開山縁起
1
寛朝が朱雀天皇の勅命を受け不動明王とともにに関東へ
平安時代、平将門の乱が起こり
世の中に不安と混乱が満ちる
939(天慶2)年、関東の武将・平将門が新皇を名乗って朝廷と敵対し、戦乱が起こります。乱世の中で人びとは、不安と混乱にさらされていました。
不動明王ご尊像とともに
寛朝が関東へ
朱雀天皇の勅命により、寬朝が弘法大師空海が敬刻開眼されたという高雄山神護寺の不動明王ご尊像を捧持して関東へ出発。難波の港から船に乗り、房総半島の尾垂ヶ浜に上陸します。
開山縁起
2
「新たに勝つ」新勝寺の寺号を賜り
関東守護霊場として成田山が開山
成田の地にて護摩の祈祷を行い
結願の日に将門の乱が終息
寛朝は成田の地にご尊像を奉安し、21日間にわたって護摩を焚いて乱の終息を祈願します。結願の日に平将門が敗れ、関東の地に再び平和が訪れます。
不動明王のご霊告を受け
成田山新勝寺が開山
寛朝が都へ帰ろうとしたところ、ご尊像が磐石のごとく動かず、不動明王から「この地に留まり人びとを救う」というご霊告を受けます。
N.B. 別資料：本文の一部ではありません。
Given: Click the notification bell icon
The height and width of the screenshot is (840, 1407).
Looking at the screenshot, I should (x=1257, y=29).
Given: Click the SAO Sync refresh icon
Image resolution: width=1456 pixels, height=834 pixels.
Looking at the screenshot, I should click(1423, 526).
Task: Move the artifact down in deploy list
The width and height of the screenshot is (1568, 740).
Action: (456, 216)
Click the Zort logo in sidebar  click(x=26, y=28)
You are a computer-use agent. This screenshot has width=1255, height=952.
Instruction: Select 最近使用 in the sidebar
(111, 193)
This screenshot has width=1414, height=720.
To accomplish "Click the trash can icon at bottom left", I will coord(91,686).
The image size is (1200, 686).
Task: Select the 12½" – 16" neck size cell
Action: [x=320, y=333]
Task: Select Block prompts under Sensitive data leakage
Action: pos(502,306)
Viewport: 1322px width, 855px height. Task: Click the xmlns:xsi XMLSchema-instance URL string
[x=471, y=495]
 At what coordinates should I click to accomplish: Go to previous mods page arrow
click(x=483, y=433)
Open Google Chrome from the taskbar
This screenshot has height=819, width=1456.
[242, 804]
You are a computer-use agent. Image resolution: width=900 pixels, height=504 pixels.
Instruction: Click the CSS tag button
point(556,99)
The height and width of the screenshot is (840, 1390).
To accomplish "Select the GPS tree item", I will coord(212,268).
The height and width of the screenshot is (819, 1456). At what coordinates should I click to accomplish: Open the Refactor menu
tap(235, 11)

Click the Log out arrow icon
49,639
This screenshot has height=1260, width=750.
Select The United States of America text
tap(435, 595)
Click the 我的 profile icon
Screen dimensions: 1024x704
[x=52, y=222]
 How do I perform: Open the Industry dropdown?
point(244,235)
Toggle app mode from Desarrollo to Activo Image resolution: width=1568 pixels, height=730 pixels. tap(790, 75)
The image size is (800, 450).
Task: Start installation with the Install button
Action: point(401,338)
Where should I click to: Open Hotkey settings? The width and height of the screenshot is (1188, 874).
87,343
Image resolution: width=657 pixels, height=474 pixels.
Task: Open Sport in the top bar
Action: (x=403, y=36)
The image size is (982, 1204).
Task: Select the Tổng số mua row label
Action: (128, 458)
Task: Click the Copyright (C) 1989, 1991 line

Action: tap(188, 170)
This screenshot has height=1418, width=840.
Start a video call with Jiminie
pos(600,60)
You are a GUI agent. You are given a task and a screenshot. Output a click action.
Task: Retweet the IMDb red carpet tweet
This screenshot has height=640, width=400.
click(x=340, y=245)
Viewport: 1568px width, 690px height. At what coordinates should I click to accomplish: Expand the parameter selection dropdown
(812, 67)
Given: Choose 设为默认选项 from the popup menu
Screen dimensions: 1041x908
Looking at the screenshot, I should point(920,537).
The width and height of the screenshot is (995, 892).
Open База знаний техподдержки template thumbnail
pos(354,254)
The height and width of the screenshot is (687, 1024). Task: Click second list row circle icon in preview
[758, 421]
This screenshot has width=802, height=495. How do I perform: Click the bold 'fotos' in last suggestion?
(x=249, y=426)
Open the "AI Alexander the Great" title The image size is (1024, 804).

このことを朱雀天皇にお伝えすると「新勝寺」の寺号を賜り、成田山新勝寺が開山されたのです。
開山縁起
3
江戸の出開帳をきっかけに
民衆の絶大な信仰を集める
百万人都市「江戸」で
ご本尊不動明王を出開帳
元禄時代、ご本尊を江戸に運んで参拝を得る出開帳を奉修。成田山不動明王に深く帰依する歌舞伎役者、市川團十郎が不動明王の芝居をうったこともあいまって、江戸は庶民の絶大な信仰を集めました。
益々興隆し現代に続く
成田不動への信仰
成田山への信仰はさらに興隆し、今では日本屈指の祈願所となりました。歴代の市川團十郎も成田不動への信仰を継承し、昔と変わらず成田屋の屋号を名乗って歌舞伎の技を守り続けています。
開山の祖
寛朝大僧正(かんちょうだいそうじょう)
寬朝は916年(延喜16)年に敦実新王の第二子として生まれ、宇多天皇の孫にあたります。11歳で出家され、仁和寺・東大寺・西寺の別当、東寺の長者を歴任。986(寛和2)年に行基菩薩・慈恵大師良源上人に次いで日本で3人目の、真言宗では初の大僧正になられました。仏典に節をつけて唱える声明の第一人者でもありました。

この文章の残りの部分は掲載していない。